In this type of reactor the molten fuel solution is pumped between a reactor vessel in which the nuclear fission takes place and an external heat exchanger where the heat is removed by a non-radioactive secondary molten salt loop. The secondary loop provides the heat for a closed cycle gas turbine. Some processing of the fluid fuel mixture is done to remove some of the fission products and to control the concentration of uranium 233 in the fluid. Proliferation resistance is assured because uranium 232, which is unacceptable in a bomb, is produced as well as uranium 233 and the two isotopes can’t be easily separated. In the event the reactor core gets too hot, a freeze plug would melt and the solution in the core would drain into tanks provided with passive cooling sufficient to remove the decay heat. In thorium breeders, fewer non fissile heavy isotopes are produced than with a uranium-plutonium cycle; however, those that are produced can be left in solution. They will eventually fission. Only the fission products are considered nuclear waste.

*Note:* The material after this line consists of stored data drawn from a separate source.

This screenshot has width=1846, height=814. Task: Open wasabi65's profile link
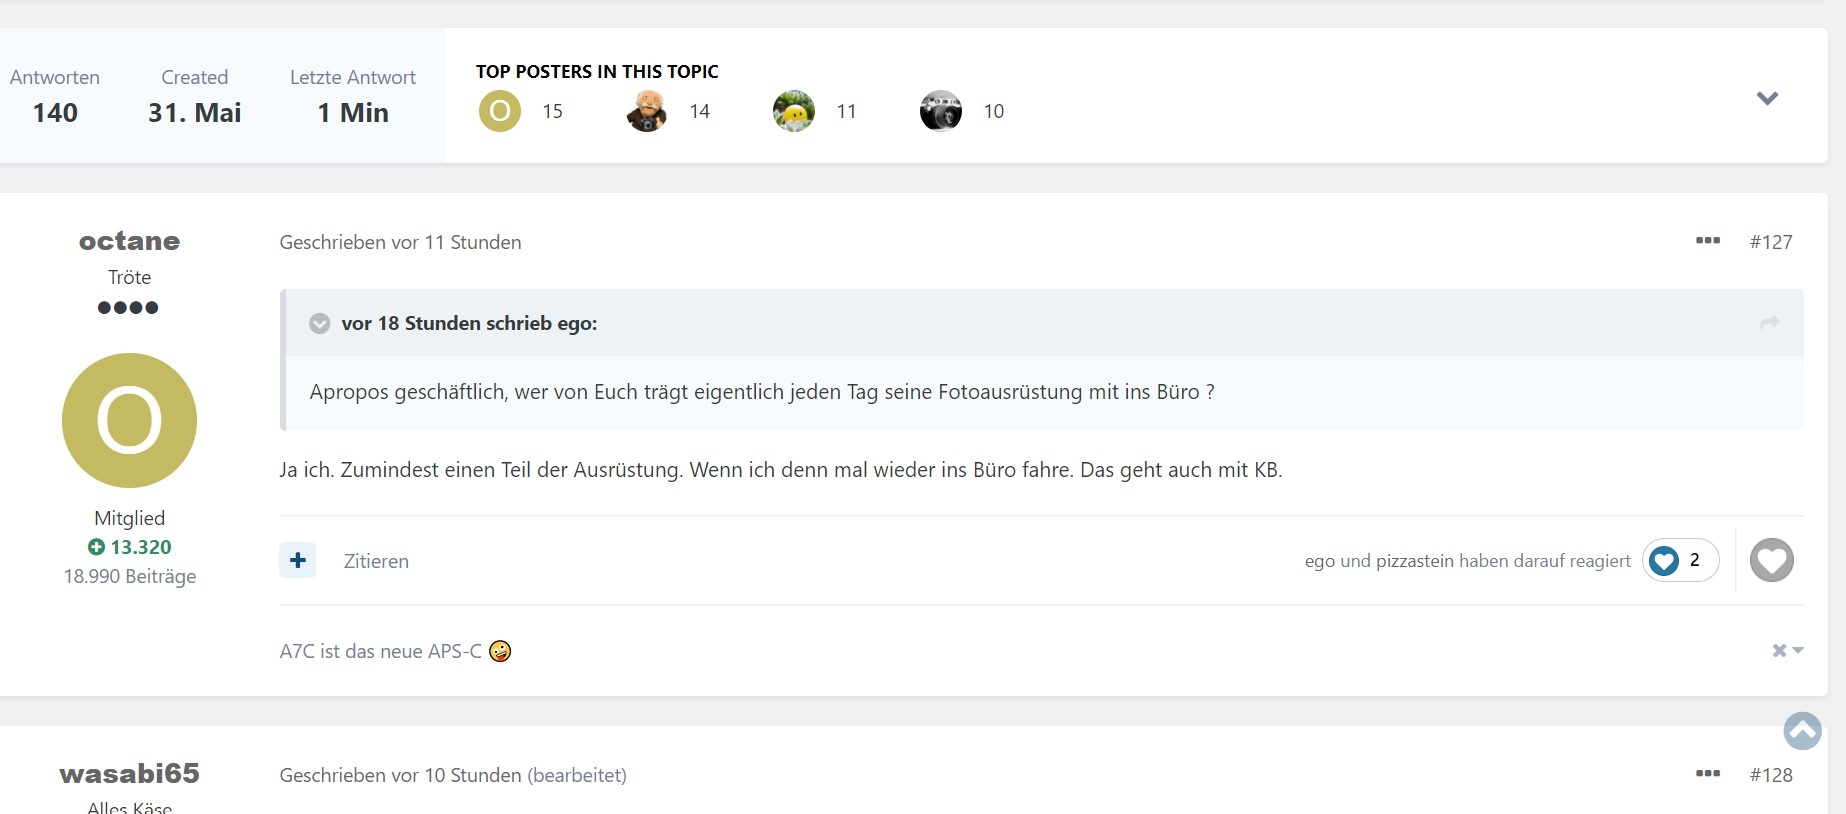pos(129,774)
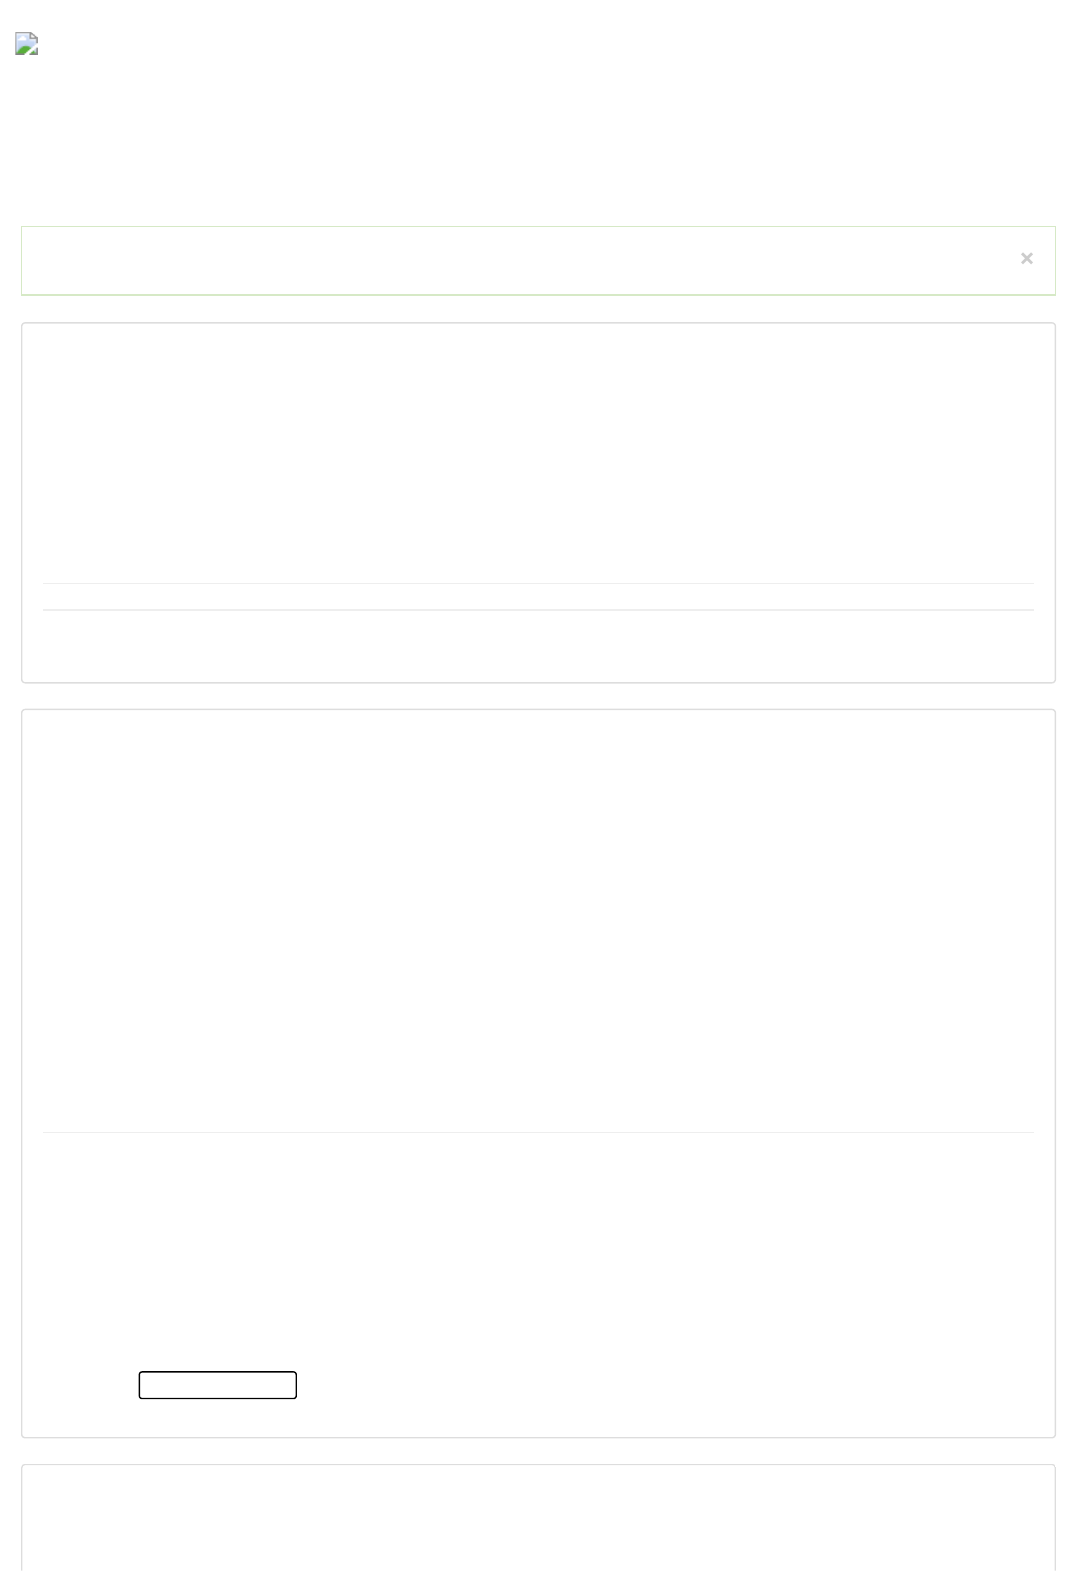Click the upper area of the second card
The height and width of the screenshot is (1571, 1077).
click(538, 920)
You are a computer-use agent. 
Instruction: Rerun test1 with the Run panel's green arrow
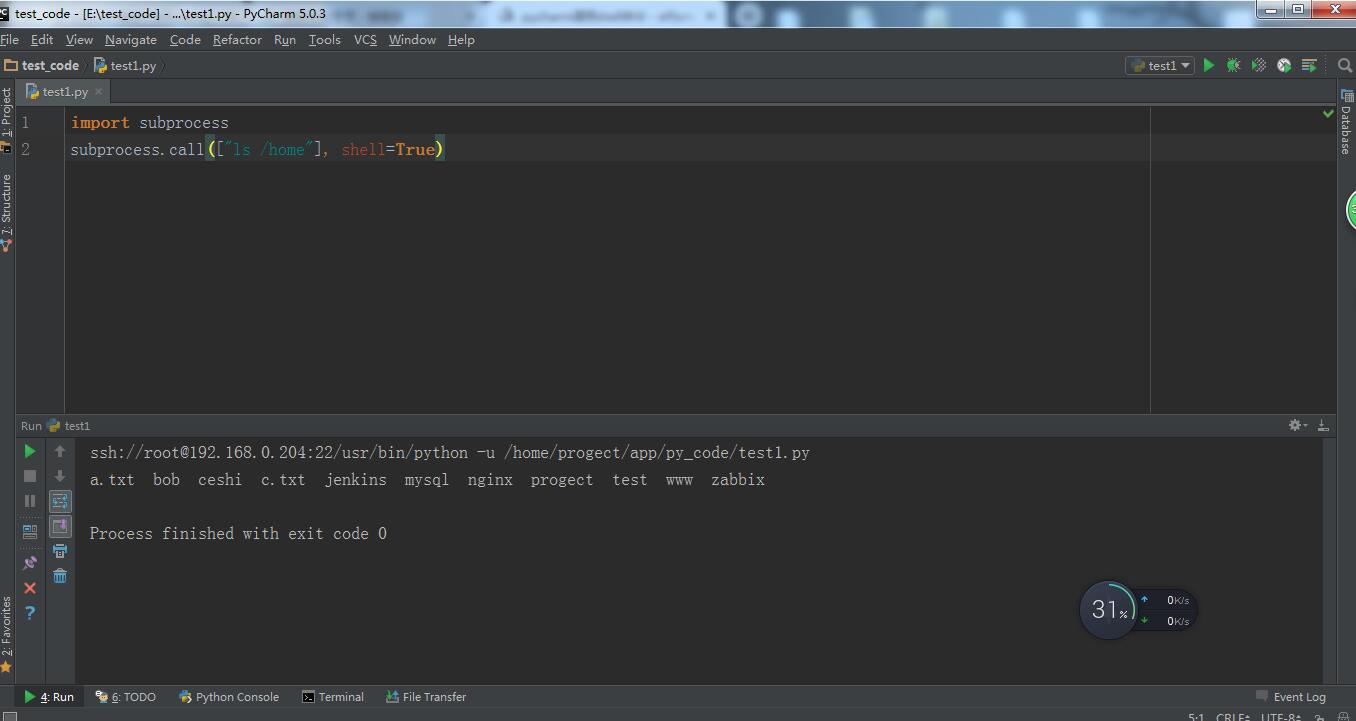coord(30,451)
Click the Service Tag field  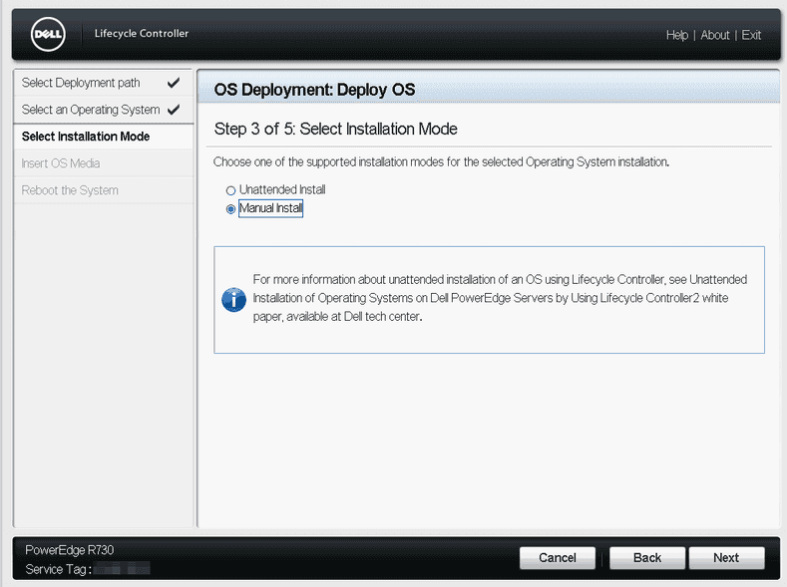[122, 569]
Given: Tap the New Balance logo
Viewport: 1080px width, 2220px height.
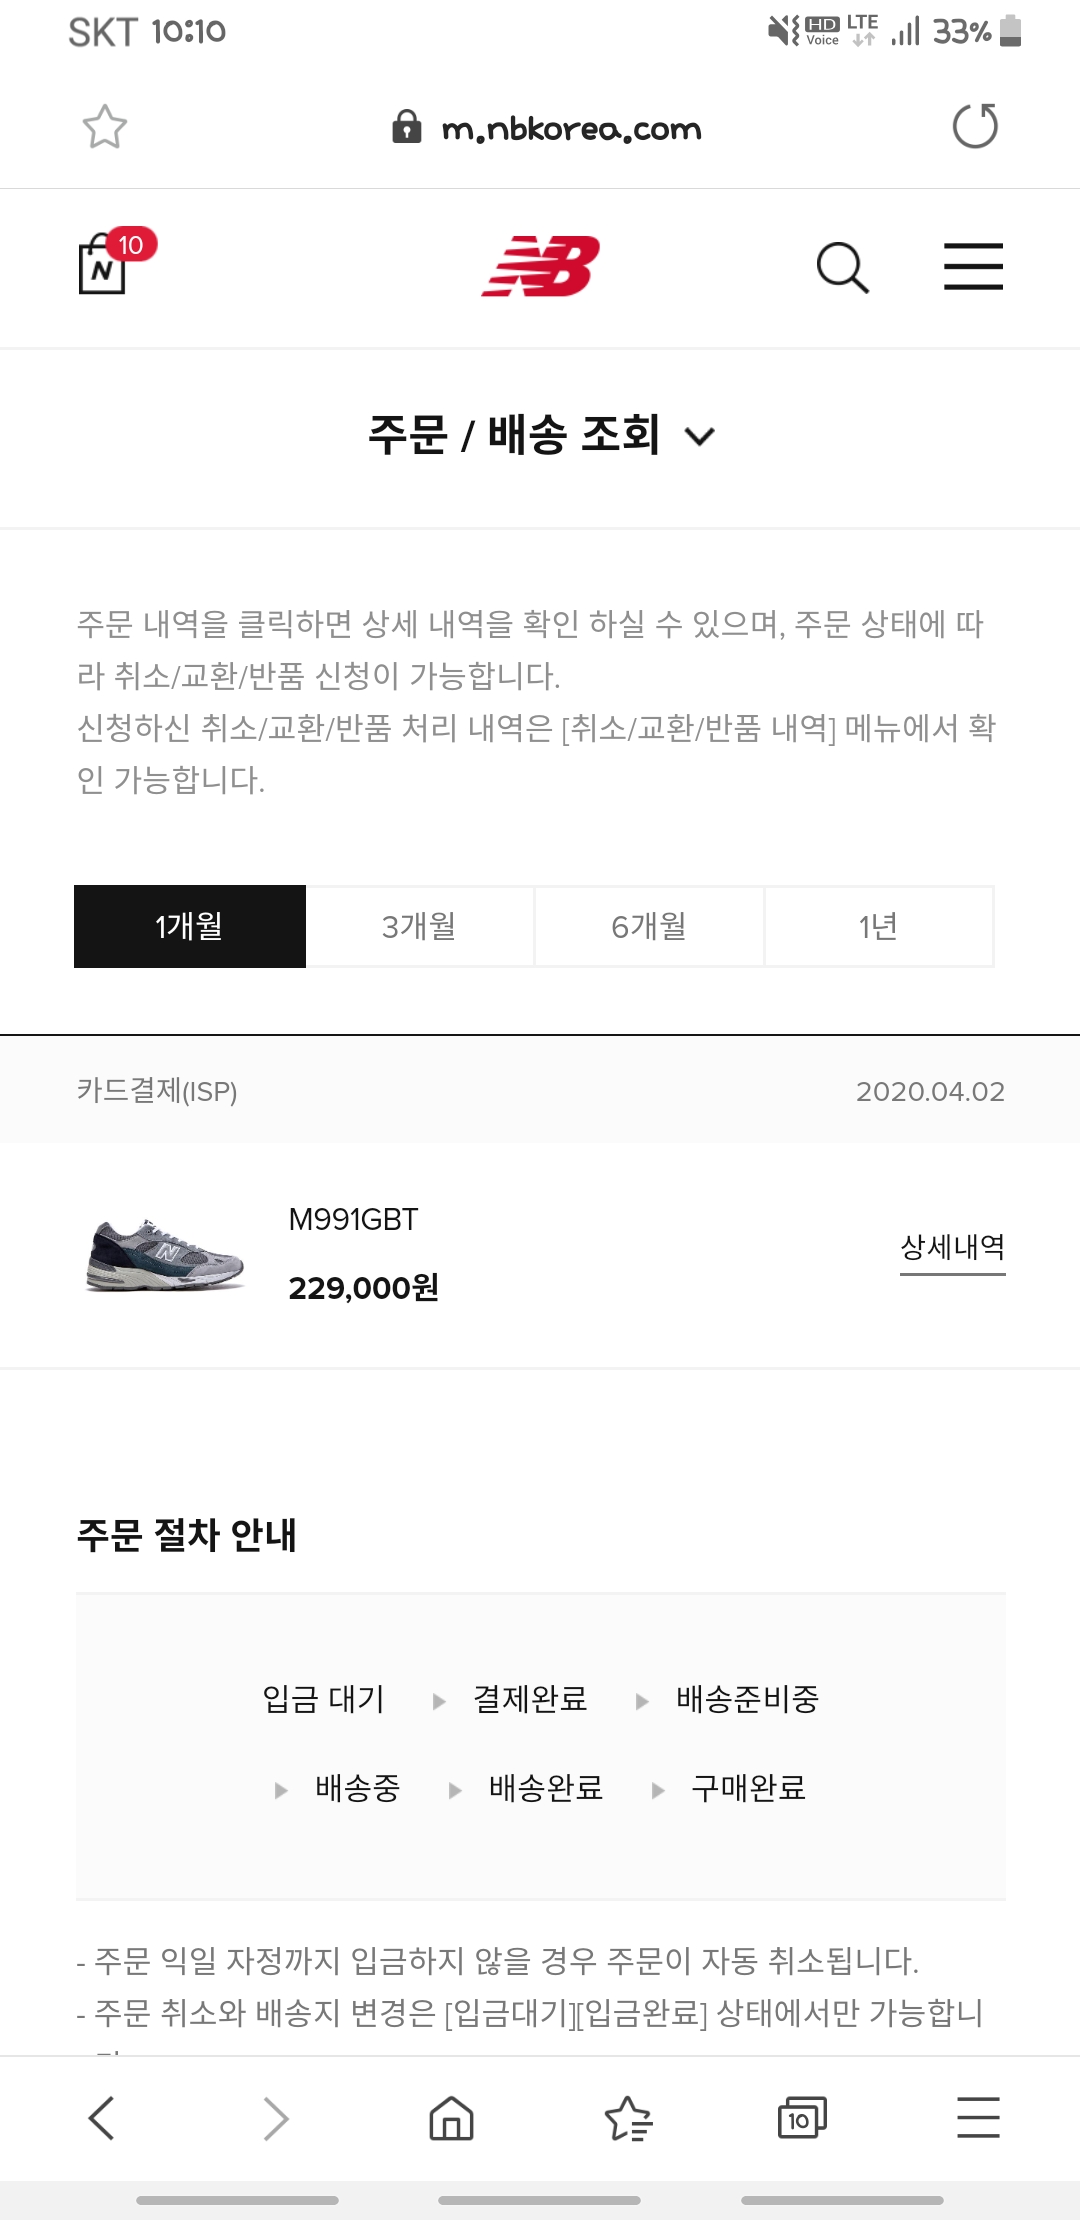Looking at the screenshot, I should coord(541,266).
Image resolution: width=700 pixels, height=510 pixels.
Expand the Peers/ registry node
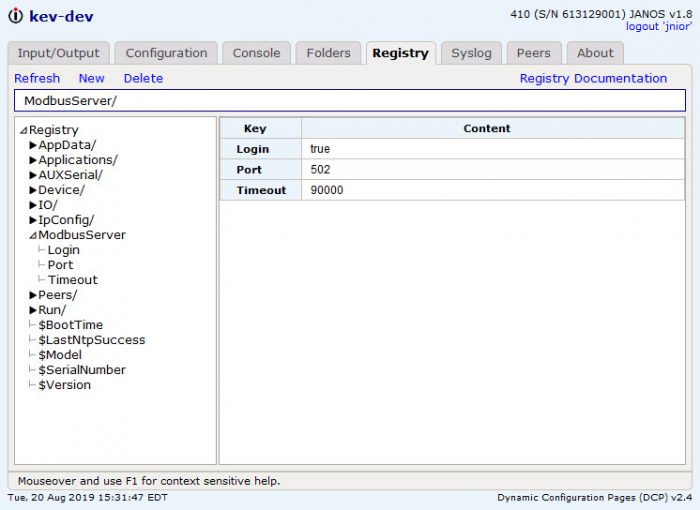33,295
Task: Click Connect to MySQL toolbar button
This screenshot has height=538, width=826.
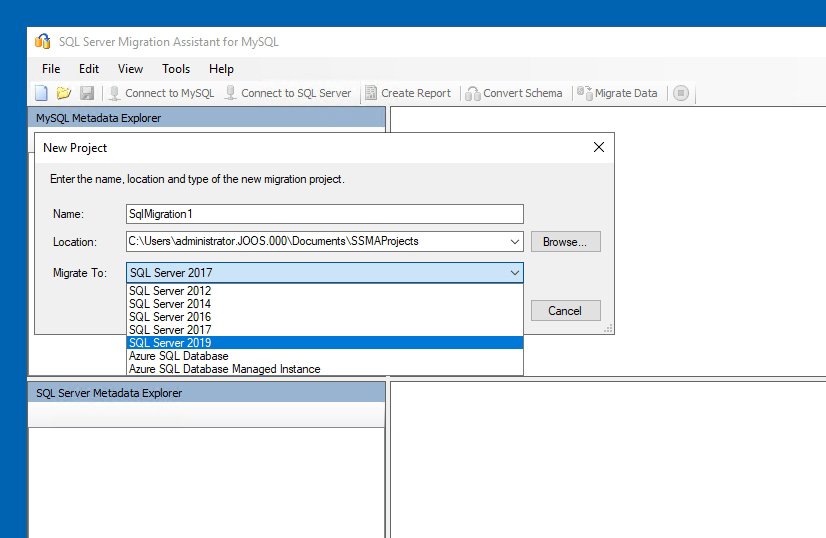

Oak Ridge National Laboratory built and operated a prototype of a molten salt reactor called the Molten Salt Reactor Experiment. This reactor operated at 1200 degrees Fahrenheit from 1965 to 1969, first using uranium 235 and then using uranium 233. The reactor proved to be stable and easy to operate. The systems for controlling uranium 233 in the fuel solution worked well. The inert gas xenon and krypton fission products were effectively vented from the system and safely stored. Other fission products were well retained by the fluid mixture. The reactor operated the equivalent of one and a half years of full power operation. The loss of funding prevented the construction of a first molten salt breeder reactor based on this design. No insoluble problems with the design were noted. Today, China has an active program to develop molten salt breeder reactors. Perhaps the US should be developing these reactors!